Back out on 9th Avenue on this stunning fall afternoon, the sidewalk’s alive with New Yorkers acting as if they’ve got places to go, things to do.

So do I.

“I’ve genuinely enjoyed meeting you,” she tells me, “and look forward to seeing you again soon.”

“Same here. And count on it!”

A firm, eye-to-eye handshake, and we part company on a great note. Her driver pulls up for her and she climbs in the backseat.

I hail a cab and check my texts. They’re from Chris Berardo, our creative director:

Where the hell are you?



And…

You need to get your ass here NOW!





Chapter 6



“East 11th Street, between Third and Fourth,” I tell the cabbie.

Marterelli & Partners’ office is across town in the East Village, south of Union Square Park. It’s a classic New York neighborhood, and Union Square is a great place to hang out during lunch, or for other stuff.

What the hell is Chris so excited about?

We reach 11th and Third and my stomach drops when I see a cop car parked sideways at the intersection with his red and blue lights flashing, blocking the entrance to 11th Street.
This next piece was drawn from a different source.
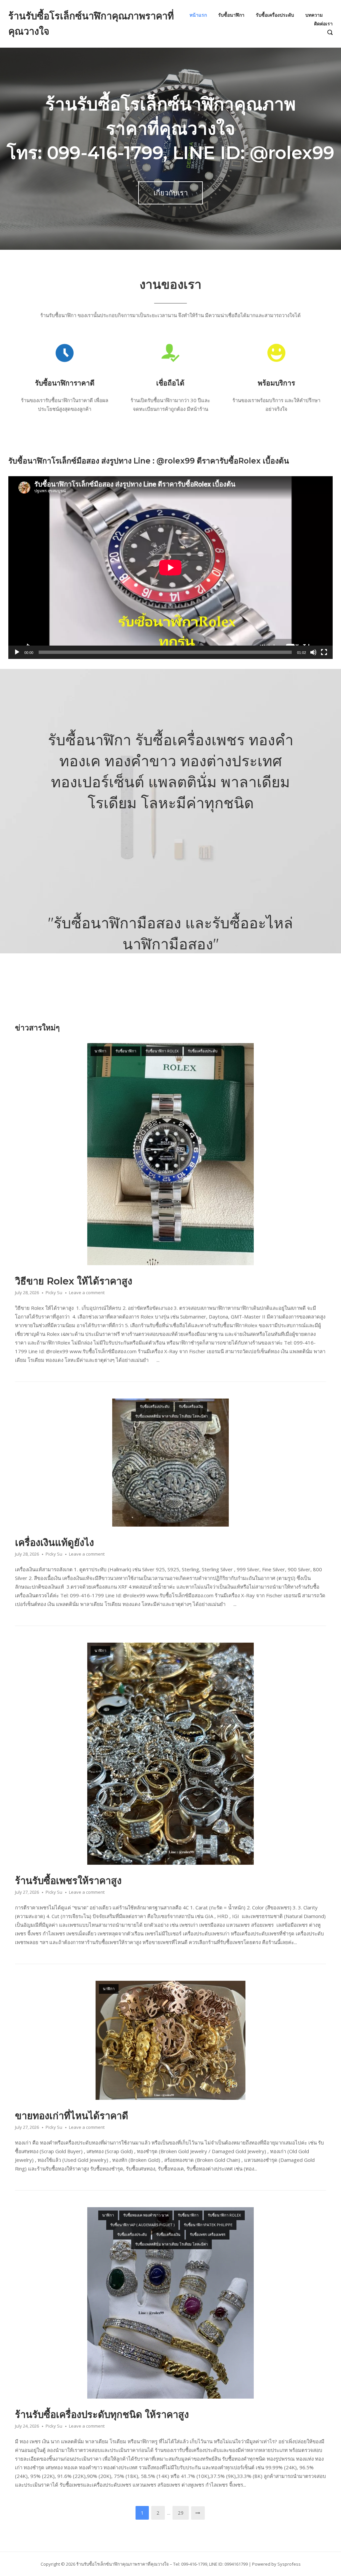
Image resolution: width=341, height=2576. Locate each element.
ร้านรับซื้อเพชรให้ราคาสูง (68, 1880)
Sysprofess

There’s yellow tape stretching all the way across, from one side of the street to the other.

This looks bad. Real bad.

“Far corner,” I say, and pay the cab driver.

I approach the officer sitting in the driver’s seat and explain who I am. He lets me through after I show him my agency ID and driver’s license.

Halfway down the block I can see four police cars and an ambulance double-parked in front of our building, lights flashing.

Jesus. It’s worse than I thought.

Looks like the entire agency is outside, on the sidewalk or in the street.

I get there just in time to see two medics jump out of the ambulance, open the rear doors, and pull out a wheeled gurney. Oh, God—they’re headed inside the agency building!

As soon as I’m in front of our brownstone, a dozen coworkers are surrounding me.

Maureen, our receptionist, is shaking like a leaf, crying. Middle-aged, widowed, pleasantly overweight, with a face that’s usually beaming, Mo’s the agency den mother. I take her hand and pull her in close. She leans on my shoulder and loses it.

“What the hell is going on, Mo?”

“It’s awful. Unbelievable.” She’s sobbing.

I spot Chris Berardo out in the street. Lanky, shoulder-length hair pulled back in an attempt at a ponytail. He’s white as a ghost. He shoves his hands up in the air and looks at me as if to say It’s about goddamned time you got here!

“What? Jesus, talk to me, Mo!”

“There’s somebody up on the roof. Dead! Somebody who lives next door saw the body and called the cops. They got here about an hour ago and cleared the building, and still aren’t allowing anyone back in.…”

“Oh, my God!”

“And for all they know the killer’s still inside!”

Paul Marterelli’s down the sidewalk, beyond the building entrance, with a reporter and a cameraman. I recognize Chuck Esposito, the Emmy Award–winning crime reporter from the local NBC affiliate, Channel 4. Damn—bad news travels fast in New York. Paul looks like he’s shaking his head more than he’s talking.

“Hang on, Mo, let me see what I can find out.”

A couple of plainclothes cops are standing on the top step, blocking the front door, eyes fixed on the crowd out front.